Assyriska Föreningen i Norrköping
- Full name: Assyriska Föreningen i Norrköping
- Founded: 1977
- Dissolved: 2021
- Ground: Mamre IP Norrköping Sweden
| Home colours | Away colours |

= Assyriska Föreningen i Norrköping =

Swedish football club

Assyriska Föreningen i Norrköping, abbreviated Assyriska IF, was a Swedish football club located in Norrköping.

They merged with IK Derik and Azech SF to form ADAS United in 2021.

==Background==
Assyriska IF were founded in 1977 to serve the Assyrian community in Norrköping. Today there are players, officials and supporters of several different nationalities, not just the Assyrians.

Since their foundation, Assyriska IF has participated mainly in the middle and lower divisions of the Swedish football league system. The club currently plays in Division 2 Södra Svealand which is the fourth tier of Swedish football. They play their home matches at the Mamre IP in Norrköping.

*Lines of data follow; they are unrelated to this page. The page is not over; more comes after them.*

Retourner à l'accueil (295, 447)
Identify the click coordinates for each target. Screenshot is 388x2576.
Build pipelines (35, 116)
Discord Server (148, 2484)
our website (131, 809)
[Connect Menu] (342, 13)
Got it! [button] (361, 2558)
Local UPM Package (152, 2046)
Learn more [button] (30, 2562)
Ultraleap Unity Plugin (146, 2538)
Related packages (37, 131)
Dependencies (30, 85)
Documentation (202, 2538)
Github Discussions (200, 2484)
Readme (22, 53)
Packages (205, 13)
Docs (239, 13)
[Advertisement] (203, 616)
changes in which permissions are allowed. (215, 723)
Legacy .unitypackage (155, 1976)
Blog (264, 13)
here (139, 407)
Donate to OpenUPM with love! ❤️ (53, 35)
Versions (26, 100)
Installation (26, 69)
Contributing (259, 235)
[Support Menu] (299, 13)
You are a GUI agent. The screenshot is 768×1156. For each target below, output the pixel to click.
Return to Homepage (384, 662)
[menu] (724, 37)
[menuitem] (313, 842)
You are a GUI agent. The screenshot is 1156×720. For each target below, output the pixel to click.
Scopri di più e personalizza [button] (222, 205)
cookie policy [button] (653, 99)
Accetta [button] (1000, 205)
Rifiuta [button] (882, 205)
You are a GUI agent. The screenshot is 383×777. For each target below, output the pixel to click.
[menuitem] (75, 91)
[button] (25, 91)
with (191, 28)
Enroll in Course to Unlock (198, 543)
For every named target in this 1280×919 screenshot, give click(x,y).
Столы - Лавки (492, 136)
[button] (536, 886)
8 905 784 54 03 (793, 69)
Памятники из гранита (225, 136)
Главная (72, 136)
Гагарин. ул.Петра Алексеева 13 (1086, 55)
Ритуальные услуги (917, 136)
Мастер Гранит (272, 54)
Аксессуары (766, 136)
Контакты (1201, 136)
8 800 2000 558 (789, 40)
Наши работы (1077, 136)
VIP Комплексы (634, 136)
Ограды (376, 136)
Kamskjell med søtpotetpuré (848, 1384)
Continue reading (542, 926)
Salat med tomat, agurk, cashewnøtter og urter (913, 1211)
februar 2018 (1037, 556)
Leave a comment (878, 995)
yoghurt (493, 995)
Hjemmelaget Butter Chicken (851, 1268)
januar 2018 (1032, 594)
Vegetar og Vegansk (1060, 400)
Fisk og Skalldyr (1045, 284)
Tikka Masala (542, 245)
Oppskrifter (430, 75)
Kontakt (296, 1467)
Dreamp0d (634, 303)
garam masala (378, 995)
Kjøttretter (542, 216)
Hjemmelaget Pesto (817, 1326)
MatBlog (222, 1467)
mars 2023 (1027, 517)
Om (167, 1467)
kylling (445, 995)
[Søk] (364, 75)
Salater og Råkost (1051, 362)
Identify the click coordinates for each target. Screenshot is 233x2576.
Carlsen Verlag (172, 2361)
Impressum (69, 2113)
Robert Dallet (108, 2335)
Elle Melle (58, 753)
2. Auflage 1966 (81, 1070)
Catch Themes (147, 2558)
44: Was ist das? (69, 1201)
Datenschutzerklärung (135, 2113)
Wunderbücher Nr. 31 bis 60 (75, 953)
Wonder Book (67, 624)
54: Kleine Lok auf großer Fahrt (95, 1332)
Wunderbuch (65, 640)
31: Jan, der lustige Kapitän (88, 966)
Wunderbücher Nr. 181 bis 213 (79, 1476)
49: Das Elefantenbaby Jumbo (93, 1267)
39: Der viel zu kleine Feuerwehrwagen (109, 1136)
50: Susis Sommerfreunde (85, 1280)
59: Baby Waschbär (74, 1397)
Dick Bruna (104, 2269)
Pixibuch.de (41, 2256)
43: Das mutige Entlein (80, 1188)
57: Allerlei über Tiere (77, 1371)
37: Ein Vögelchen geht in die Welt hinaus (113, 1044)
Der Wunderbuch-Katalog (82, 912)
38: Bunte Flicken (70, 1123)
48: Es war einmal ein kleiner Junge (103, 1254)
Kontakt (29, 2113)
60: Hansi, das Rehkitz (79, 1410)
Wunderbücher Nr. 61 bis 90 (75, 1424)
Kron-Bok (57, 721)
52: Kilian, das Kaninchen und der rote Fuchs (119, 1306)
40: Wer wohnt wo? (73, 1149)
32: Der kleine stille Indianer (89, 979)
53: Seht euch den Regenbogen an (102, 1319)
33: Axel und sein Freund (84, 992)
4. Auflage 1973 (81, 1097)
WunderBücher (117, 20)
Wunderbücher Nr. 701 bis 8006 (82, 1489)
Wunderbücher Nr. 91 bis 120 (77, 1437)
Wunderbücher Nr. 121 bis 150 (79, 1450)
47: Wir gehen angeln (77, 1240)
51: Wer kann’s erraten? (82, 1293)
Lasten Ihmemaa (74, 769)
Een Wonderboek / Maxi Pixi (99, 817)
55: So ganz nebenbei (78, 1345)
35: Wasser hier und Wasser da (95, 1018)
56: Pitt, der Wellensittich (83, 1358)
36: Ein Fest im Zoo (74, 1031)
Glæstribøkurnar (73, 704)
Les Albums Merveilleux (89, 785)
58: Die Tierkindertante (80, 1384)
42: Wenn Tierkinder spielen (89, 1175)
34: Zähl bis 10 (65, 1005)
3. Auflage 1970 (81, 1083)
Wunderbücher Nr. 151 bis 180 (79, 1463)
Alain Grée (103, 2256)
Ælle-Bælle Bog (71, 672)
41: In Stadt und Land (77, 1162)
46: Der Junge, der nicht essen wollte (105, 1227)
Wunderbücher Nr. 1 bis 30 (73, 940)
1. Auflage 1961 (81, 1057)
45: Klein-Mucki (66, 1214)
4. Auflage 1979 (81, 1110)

Assyriska IF are affiliated to the Östergötlands Fotbollförbund.

==Season to season==

| Season | Level | Division | Section | Position | Movements |
|---|---|---|---|---|---|
| 1999 | Tier 5 | Division 4 | Östergötland Östra | 10th |  |
| 2000 | Tier 5 | Division 4 | Östergötland Östra | 4th |  |
| 2001 | Tier 5 | Division 4 | Östergötland Östra | 8th |  |
| 2002 | Tier 5 | Division 4 | Östergötland Östra | 6th |  |
| 2003 | Tier 5 | Division 4 | Östergötland Östra | 2nd | Promotion Playoffs |
| 2004 | Tier 5 | Division 4 | Östergötland Östra | 2nd | Promotion Playoffs |
| 2005 | Tier 5 | Division 4 | Östergötland Östra | 2nd | Promotion Playoffs – Promoted |
| 2006* | Tier 5 | Division 3 | Nordöstra Götaland | 3rd |  |
| 2007 | Tier 5 | Division 3 | Nordöstra Götaland | 2nd | Promotion Playoffs |
| 2008 | Tier 5 | Division 3 | Nordöstra Götaland | 2nd | Promotion Playoffs |
| 2009 | Tier 5 | Division 3 | Nordöstra Götaland | 4th |  |
| 2010 | Tier 5 | Division 3 | Nordöstra Götaland | 1st | Promoted |
| 2011 | Tier 4 | Division 2 | Södra Svealand | 8th |  |
| 2012 | Tier 4 | Division 2 | Östra Götaland | 9th |  |
| 2013 | Tier 4 | Division 2 | Södra Svealand | 12th |  |

- League restructuring in 2006 resulted in a new division being created at Tier 3 and subsequent divisions dropping a level.

==Attendances==
In recent seasons Assyriska Föreningen i Norrköping have had the following average attendances:

| Season | Average attendance | Division / Section | Level |
|---|---|---|---|
| 2005 | Not available | Div 4 Östergötland Östra | Tier 5 |
| 2006 | 82 | Div 3 Nordöstra Götaland | Tier 5 |
| 2007 | 70 | Div 3 Nordöstra Götaland | Tier 5 |
| 2008 | 98 | Div 3 Nordöstra Götaland | Tier 5 |
| 2009 | 116 | Div 3 Nordöstra Götaland | Tier 5 |
| 2010 | 144 | Div 3 Nordöstra Götaland | Tier 5 |

- Attendances are provided in the Publikliga sections of the Svenska Fotbollförbundet website.